In the entries below, which lines run from the one containing "Task: Click the headline" to the one containing "370x305 pixels."? Copy exactly those lines, ends included, and no others.

▶ **Information supplied**:
※ ※ ※

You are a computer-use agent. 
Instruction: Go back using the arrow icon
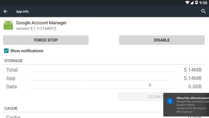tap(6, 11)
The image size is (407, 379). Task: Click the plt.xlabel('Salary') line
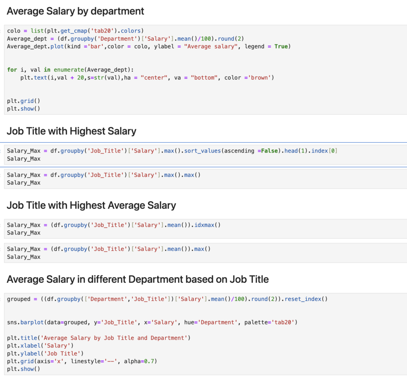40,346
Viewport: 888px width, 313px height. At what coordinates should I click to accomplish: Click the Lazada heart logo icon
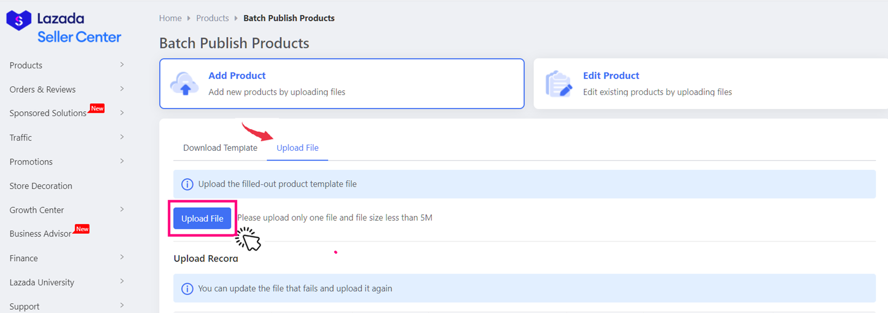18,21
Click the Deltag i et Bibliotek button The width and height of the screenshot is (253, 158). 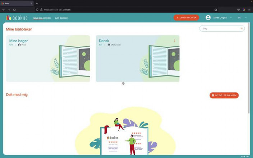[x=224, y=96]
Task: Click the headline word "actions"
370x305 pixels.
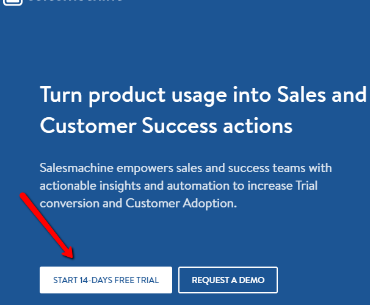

※ ※ ※

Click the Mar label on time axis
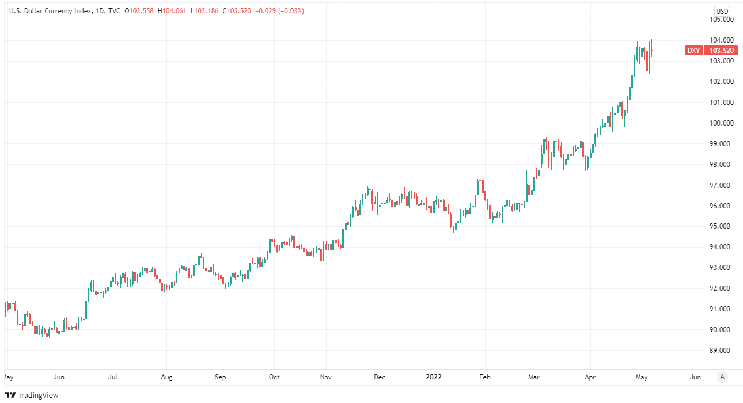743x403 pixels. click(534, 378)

※ ※ ※

▶ **Exercise solution**:
Task: Click the headline word "actions"
370x305 pixels.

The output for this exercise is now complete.